→ Target position records
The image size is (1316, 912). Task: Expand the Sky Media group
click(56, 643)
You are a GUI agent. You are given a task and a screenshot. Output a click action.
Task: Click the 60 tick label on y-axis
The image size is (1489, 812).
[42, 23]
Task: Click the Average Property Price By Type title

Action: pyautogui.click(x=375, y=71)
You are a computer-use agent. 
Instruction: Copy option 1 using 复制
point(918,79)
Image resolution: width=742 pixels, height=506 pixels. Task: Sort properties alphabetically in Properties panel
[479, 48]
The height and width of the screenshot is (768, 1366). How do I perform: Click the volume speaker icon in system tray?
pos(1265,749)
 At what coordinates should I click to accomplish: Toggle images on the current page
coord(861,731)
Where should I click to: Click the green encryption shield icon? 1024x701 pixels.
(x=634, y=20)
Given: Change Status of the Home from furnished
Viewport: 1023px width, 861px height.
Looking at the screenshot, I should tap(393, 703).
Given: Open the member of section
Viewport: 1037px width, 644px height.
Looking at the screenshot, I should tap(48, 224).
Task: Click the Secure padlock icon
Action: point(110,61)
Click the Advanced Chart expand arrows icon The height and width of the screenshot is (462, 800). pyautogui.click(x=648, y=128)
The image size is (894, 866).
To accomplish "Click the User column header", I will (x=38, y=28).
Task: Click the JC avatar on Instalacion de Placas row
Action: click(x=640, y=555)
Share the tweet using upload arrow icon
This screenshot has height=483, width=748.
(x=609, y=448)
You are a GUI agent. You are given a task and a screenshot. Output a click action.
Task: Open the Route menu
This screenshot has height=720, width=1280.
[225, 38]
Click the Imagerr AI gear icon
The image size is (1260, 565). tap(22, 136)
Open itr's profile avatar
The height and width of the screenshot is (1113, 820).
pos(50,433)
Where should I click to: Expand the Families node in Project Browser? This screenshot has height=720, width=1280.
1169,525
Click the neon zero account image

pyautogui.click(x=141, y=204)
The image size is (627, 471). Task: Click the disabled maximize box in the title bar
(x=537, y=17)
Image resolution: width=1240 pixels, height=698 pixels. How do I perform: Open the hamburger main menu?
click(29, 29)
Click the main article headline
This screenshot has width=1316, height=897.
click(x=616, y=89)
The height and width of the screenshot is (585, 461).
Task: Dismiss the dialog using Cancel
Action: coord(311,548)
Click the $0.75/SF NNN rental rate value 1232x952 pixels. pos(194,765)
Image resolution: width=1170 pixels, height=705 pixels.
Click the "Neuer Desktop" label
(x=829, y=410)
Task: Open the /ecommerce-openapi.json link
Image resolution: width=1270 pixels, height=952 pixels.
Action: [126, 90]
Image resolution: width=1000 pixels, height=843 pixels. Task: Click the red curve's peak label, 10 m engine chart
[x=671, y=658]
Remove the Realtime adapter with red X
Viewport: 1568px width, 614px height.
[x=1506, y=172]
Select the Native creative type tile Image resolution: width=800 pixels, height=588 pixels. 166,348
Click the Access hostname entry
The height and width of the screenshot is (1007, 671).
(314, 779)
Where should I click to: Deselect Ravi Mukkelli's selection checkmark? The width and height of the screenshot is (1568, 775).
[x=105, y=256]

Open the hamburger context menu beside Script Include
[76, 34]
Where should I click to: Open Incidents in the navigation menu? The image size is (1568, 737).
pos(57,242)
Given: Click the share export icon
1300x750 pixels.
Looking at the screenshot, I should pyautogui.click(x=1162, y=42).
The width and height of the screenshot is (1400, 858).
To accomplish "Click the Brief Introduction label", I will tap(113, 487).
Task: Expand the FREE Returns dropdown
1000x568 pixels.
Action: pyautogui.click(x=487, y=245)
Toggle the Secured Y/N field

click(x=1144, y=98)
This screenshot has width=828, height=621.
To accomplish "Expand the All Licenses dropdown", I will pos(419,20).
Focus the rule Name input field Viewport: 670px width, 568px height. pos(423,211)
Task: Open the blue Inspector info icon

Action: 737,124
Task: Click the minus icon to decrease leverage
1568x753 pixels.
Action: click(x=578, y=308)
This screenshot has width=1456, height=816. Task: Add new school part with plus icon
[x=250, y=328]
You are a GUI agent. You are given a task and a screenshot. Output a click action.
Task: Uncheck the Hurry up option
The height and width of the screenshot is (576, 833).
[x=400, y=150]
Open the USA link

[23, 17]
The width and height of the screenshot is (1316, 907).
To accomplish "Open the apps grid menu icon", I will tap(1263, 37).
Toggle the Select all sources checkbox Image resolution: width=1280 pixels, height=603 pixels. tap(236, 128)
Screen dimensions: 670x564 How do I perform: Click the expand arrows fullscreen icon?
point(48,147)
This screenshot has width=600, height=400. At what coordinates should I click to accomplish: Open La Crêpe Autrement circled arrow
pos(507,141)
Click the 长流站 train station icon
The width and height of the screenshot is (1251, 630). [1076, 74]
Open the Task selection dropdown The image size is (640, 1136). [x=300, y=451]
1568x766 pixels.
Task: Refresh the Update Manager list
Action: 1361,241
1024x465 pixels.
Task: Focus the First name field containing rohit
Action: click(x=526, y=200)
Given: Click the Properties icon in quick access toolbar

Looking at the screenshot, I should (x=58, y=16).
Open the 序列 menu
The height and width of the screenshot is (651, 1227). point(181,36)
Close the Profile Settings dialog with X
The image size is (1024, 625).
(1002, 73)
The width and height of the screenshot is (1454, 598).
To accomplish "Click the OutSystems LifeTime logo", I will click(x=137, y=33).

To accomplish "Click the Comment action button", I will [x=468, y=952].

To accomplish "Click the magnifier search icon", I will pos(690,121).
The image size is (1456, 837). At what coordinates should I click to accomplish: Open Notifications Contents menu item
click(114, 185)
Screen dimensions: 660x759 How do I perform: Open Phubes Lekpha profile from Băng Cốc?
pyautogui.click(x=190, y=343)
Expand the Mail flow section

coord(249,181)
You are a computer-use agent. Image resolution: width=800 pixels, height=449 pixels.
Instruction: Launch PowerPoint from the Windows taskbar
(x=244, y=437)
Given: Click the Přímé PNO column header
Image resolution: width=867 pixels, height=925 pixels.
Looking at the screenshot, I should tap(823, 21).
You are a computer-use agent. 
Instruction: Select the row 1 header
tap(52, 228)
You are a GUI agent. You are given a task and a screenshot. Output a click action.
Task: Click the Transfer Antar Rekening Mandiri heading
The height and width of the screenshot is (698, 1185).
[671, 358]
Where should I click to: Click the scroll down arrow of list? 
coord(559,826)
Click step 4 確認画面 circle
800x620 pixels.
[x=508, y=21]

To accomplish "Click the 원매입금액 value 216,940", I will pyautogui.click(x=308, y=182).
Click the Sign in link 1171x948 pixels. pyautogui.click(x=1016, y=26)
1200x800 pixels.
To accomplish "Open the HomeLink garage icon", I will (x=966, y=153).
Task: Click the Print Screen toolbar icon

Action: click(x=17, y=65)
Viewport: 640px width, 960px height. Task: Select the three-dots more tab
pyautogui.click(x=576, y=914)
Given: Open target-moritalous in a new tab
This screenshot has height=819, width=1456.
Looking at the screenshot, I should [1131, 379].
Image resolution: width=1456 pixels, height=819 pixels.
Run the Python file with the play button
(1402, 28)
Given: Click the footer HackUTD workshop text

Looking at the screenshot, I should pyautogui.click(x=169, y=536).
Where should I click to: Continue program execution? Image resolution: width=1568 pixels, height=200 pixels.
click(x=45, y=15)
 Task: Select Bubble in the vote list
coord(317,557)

→ Directive
Reproduce verbatim the part of the records that opens with the line containing "At what coordinates should I click to accomplish: Toggle" and closes with the line containing "Action: point(110,61)", including both of those lines.

→ Finished answer
 At what coordinates should I click to accomplish: Toggle images on the current page
coord(861,731)
Where should I click to: Click the green encryption shield icon? 1024x701 pixels.
(x=634, y=20)
Given: Change Status of the Home from furnished
Viewport: 1023px width, 861px height.
Looking at the screenshot, I should tap(393, 703).
Given: Open the member of section
Viewport: 1037px width, 644px height.
Looking at the screenshot, I should tap(48, 224).
Task: Click the Secure padlock icon
Action: point(110,61)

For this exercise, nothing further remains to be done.